Give LeBlanc credit, then, for creating a "private" character: a self-involved, uncensored, bed-hopping TV star who still conjures up enough sweetness to get away with murder, or at least sleeping with his buddy's wife.
Watching LeBlanc invent a darker version of Joey Tribbiani was a joy and the key reason why he won a Golden Globe for the role last winter.
But the joke can only last so long.
The second season of "Episodes," which opens Sunday, picks up four months after the fictionalized LeBlanc has had a one-night stand with Beverly Lincoln, co-creator of his new sitcom, "Pucks," much to the chagrin of her writing partner/husband, Sean.
LeBlanc's idea of an apology? To buy each of them a new car. His idea of learning a lesson? Starting an affair with a network executive's blind wife, a twist that allows him to rattle off a litany of politically incorrect zingers.
"Sex with a blind girl is great," he says. "You don't have to suck in the gut."
LeBlanc continues to walk the thin line between crudeness and charm, but that tightrope act is getting old. So is the show's sendup of showbiz. What might have seemed daring a few years ago now borders on being stale.
HBO alone has given us a trilogy of showbiz satires in recent years and we can't help but get nostalgic when "Episodes" puts out strikingly similar scenes:
• The driven network boss who walks away from his father's funeral to cut a deal with Matthew Broderick. (See: "Entourage's" Ari Gold interrupting an anniversary dinner to take a phone call.)
• The airhead executive who suggests cutting a reference to Rudyard Kipling because no one will know who he is. (See: Network suits dumbing down a sitcom in Ricky Gervais' "Extras.")
• An uncomfortable conversation about the potential for a "Friends" reunion. (See: Larry David succumbing to pressure to bring the "Seinfeld" cast back together in "Curb Your Enthusiasm.")

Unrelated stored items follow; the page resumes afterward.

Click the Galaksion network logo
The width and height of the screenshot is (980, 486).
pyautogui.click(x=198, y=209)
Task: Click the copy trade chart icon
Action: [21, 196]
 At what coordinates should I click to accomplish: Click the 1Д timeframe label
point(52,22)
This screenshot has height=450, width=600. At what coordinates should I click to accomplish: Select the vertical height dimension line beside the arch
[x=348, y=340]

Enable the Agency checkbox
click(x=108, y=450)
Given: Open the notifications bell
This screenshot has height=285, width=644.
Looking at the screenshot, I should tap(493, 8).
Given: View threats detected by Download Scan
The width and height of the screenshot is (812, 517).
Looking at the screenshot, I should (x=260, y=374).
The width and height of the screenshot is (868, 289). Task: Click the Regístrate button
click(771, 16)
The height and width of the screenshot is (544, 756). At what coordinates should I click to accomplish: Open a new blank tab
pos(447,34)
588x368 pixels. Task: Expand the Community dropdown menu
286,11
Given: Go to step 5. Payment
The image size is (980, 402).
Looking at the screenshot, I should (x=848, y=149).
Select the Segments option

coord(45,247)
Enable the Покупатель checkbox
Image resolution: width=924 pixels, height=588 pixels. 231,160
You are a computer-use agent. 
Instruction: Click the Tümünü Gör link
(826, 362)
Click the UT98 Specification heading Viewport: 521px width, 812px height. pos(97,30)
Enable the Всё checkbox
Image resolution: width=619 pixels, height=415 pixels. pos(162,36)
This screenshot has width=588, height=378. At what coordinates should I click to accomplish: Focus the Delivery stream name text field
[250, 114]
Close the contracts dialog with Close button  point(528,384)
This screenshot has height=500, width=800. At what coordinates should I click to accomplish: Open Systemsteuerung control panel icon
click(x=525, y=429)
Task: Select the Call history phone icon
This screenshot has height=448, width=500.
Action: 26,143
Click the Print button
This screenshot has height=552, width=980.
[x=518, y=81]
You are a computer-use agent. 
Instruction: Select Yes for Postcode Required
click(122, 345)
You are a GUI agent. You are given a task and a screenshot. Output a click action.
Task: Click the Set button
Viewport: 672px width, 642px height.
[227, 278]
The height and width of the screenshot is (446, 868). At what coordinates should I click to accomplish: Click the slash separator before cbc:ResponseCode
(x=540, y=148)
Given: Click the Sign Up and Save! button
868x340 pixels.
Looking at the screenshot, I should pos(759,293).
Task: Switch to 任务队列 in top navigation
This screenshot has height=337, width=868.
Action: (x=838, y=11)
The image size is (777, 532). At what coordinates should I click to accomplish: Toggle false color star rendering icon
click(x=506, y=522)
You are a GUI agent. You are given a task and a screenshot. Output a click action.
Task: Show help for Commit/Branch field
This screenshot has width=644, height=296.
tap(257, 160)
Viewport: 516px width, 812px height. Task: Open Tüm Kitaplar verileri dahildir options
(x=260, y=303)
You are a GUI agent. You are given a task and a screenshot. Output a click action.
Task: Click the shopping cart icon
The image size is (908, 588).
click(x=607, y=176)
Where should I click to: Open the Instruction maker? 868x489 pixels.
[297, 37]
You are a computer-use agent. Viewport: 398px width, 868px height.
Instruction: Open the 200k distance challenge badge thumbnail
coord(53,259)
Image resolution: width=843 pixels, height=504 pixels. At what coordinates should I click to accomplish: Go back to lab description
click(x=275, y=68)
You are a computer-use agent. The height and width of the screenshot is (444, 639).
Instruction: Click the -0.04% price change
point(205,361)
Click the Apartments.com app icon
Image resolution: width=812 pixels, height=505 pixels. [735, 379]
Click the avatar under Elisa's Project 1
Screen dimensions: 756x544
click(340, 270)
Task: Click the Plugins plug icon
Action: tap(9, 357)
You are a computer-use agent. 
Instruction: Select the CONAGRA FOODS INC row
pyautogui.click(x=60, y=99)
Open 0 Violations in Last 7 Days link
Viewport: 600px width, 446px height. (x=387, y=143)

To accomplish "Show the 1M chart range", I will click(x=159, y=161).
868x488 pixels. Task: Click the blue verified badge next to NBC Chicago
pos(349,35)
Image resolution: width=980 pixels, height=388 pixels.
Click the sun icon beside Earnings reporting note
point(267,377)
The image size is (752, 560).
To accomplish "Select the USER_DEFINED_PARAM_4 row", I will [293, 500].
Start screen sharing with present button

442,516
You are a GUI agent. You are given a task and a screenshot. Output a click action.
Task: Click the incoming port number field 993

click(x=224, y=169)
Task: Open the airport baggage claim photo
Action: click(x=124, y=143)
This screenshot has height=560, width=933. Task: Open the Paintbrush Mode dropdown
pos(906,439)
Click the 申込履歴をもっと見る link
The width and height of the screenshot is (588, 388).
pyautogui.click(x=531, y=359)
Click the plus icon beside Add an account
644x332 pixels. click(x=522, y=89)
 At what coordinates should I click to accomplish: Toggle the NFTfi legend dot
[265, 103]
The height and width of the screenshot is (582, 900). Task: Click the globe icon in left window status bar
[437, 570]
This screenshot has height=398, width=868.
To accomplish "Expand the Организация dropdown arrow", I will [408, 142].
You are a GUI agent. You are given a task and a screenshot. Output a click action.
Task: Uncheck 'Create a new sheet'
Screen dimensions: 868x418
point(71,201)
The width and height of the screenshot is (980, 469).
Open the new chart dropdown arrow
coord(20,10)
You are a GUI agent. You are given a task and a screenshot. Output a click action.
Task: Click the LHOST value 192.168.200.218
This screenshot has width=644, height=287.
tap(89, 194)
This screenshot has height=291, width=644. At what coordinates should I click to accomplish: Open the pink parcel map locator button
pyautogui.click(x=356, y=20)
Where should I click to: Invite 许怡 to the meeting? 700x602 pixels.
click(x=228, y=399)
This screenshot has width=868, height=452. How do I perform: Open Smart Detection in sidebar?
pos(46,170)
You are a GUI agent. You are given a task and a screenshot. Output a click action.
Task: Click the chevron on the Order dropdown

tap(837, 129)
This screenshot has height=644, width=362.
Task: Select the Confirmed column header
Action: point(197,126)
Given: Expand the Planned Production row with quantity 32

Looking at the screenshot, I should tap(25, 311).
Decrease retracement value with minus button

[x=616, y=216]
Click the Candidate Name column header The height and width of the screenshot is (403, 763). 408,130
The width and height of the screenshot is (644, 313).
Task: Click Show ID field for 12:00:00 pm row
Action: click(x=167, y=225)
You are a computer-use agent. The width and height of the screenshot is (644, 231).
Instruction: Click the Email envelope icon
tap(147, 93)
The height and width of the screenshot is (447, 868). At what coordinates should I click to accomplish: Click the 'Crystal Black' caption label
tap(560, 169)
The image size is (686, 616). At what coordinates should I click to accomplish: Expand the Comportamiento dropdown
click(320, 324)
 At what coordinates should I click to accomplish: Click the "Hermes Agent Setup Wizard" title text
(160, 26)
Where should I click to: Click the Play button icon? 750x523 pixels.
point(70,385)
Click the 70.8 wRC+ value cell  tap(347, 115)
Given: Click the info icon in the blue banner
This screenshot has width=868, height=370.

That's not to say the show's creators, "Friends" boss David Crane and Jeffrey Klarik, aren't clever. There's a great scene in which the network CEO (John Pankow) laments his ratings from atop his throne, otherwise known as his office toilet.
"Our ratings are like 9/11," he moans. "This is my Ground Zero."
This kind of material would have soared a decade ago, before cable comedies turned the self-mockery of showbiz into a darker art form.
Because the likes of Ricky Gervais and Larry David have already mastered the craft, "Episodes" feels like a rerun.